RFCAudit: An LLM Agent for Functional Bug Detection in Network Protocols
Mingwei Zheng, Chengpeng Wang, Xuwei Liu, Jinyao Guo, Shiwei Feng, Xiangyu Zhang
TL;DR
RFCAudit tackles the challenge of detecting functional bugs in network protocol implementations by bridging informal RFC specifications with code semantics through a two-agent LLM workflow. The indexing agent builds hierarchical semantic indexes of the codebase, while the detection agent performs retrieval-guided, demand-driven analysis with tools for context expansion and self-critique to validate RFC conformance. Across six real-world protocols, RFCAudit identifies 47 unique bugs with 81.9% precision, with 20 confirmed or fixed by developers, outperforming baseline LLM-based approaches and fuzzing-based methods in both precision and semantic coverage.
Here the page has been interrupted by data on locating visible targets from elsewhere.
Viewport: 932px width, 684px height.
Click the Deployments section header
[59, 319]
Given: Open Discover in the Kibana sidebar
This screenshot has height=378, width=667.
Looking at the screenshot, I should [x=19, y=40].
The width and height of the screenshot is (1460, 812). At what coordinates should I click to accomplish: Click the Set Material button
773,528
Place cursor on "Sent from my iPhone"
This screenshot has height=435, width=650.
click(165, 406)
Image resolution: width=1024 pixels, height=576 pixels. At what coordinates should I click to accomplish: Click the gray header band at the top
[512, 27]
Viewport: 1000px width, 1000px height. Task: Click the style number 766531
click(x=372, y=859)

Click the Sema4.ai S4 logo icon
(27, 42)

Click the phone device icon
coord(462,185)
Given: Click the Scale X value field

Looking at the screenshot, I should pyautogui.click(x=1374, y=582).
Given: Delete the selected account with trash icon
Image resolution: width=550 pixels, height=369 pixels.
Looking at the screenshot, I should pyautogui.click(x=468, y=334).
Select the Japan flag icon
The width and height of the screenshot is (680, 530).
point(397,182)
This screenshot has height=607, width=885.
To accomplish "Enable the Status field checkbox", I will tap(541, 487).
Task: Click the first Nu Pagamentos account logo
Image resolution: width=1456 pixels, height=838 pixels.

The work demonstrates scalability to industry-scale stacks and suggests broad applicability to domains where formal specifications are available, offering a practical path toward automating high-level semantic correctness in software systems.
Abstract
Functional correctness is critical for ensuring the reliability and security of network protocol implementations. Functional bugs, instances where implementations diverge from behaviors specified in RFC documents, can lead to severe consequences, including faulty routing, authentication bypasses, and service disruptions. Detecting these bugs requires deep semantic analysis across specification documents and source code, a task beyond the capabilities of traditional static analysis tools. This paper introduces RFCAudit, an autonomous agent that leverages large language models (LLMs) to detect functional bugs by checking conformance between network protocol implementations and their RFC specifications. Inspired by the human auditing procedure, RFCAudit comprises two key components: an indexing agent and a detection agent. The former hierarchically summarizes protocol code semantics, generating semantic indexes that enable the detection agent to narrow down the scanning scope. The latter employs demand-driven retrieval to iteratively collect additional relevant data structures and functions, eventually identifying potential inconsistencies with the RFC specifications effectively. We evaluate RFCAudit across six real-world network protocol implementations. RFCAudit identifies 47 functional bugs with 81.9% precision, of which 20 bugs have been confirmed or fixed by developers.